[Opening Data section section]

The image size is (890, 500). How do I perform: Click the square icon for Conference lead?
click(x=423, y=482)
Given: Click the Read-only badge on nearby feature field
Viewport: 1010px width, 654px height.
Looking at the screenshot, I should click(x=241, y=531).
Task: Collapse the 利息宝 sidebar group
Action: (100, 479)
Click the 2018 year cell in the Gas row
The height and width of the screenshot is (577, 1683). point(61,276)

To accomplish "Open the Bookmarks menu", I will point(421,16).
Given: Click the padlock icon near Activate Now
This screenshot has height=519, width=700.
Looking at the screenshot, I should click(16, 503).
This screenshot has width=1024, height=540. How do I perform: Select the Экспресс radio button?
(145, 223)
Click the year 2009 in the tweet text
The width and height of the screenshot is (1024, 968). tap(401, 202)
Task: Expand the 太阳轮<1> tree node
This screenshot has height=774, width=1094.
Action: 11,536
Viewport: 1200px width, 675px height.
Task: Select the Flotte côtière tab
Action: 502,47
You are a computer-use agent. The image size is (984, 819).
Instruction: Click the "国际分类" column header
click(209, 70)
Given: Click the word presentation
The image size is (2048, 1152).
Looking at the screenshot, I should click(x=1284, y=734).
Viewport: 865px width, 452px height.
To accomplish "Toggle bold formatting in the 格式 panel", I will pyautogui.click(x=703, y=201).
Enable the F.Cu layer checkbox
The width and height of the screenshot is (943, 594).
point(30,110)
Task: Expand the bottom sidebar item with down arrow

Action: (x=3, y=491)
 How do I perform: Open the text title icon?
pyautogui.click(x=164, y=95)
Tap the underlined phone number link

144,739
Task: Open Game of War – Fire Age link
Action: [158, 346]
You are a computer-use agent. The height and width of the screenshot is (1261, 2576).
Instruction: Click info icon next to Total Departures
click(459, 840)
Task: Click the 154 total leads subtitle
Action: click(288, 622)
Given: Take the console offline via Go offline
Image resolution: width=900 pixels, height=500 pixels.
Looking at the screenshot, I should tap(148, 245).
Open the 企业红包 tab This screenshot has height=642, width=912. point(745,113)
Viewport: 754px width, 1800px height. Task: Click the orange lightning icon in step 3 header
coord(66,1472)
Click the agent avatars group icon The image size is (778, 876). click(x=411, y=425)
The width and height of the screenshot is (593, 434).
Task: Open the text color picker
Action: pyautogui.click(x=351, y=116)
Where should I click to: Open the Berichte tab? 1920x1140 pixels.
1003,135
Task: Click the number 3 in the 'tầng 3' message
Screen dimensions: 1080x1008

[Closing Data section section]

| Task prompt |
Transcribe the data above in its entirety, exactly.

| Solution to this problem |
The image size is (890, 500). How do I perform: Click the square icon for Conference lead?
click(x=423, y=482)
Given: Click the Read-only badge on nearby feature field
Viewport: 1010px width, 654px height.
Looking at the screenshot, I should click(x=241, y=531).
Task: Collapse the 利息宝 sidebar group
Action: (100, 479)
Click the 2018 year cell in the Gas row
The height and width of the screenshot is (577, 1683). point(61,276)

To accomplish "Open the Bookmarks menu", I will point(421,16).
Given: Click the padlock icon near Activate Now
This screenshot has height=519, width=700.
Looking at the screenshot, I should click(16, 503).
This screenshot has width=1024, height=540. How do I perform: Select the Экспресс radio button?
(145, 223)
Click the year 2009 in the tweet text
The width and height of the screenshot is (1024, 968). tap(401, 202)
Task: Expand the 太阳轮<1> tree node
This screenshot has height=774, width=1094.
Action: 11,536
Viewport: 1200px width, 675px height.
Task: Select the Flotte côtière tab
Action: 502,47
You are a computer-use agent. The image size is (984, 819).
Instruction: Click the "国际分类" column header
click(209, 70)
Given: Click the word presentation
The image size is (2048, 1152).
Looking at the screenshot, I should click(x=1284, y=734).
Viewport: 865px width, 452px height.
To accomplish "Toggle bold formatting in the 格式 panel", I will pyautogui.click(x=703, y=201).
Enable the F.Cu layer checkbox
The width and height of the screenshot is (943, 594).
point(30,110)
Task: Expand the bottom sidebar item with down arrow

Action: (x=3, y=491)
 How do I perform: Open the text title icon?
pyautogui.click(x=164, y=95)
Tap the underlined phone number link

144,739
Task: Open Game of War – Fire Age link
Action: [158, 346]
You are a computer-use agent. The height and width of the screenshot is (1261, 2576).
Instruction: Click info icon next to Total Departures
click(459, 840)
Task: Click the 154 total leads subtitle
Action: click(288, 622)
Given: Take the console offline via Go offline
Image resolution: width=900 pixels, height=500 pixels.
Looking at the screenshot, I should tap(148, 245).
Open the 企业红包 tab This screenshot has height=642, width=912. point(745,113)
Viewport: 754px width, 1800px height. Task: Click the orange lightning icon in step 3 header
coord(66,1472)
Click the agent avatars group icon The image size is (778, 876). click(x=411, y=425)
The width and height of the screenshot is (593, 434).
Task: Open the text color picker
Action: pyautogui.click(x=351, y=116)
Where should I click to: Open the Berichte tab? 1920x1140 pixels.
1003,135
Task: Click the number 3 in the 'tầng 3' message
Screen dimensions: 1080x1008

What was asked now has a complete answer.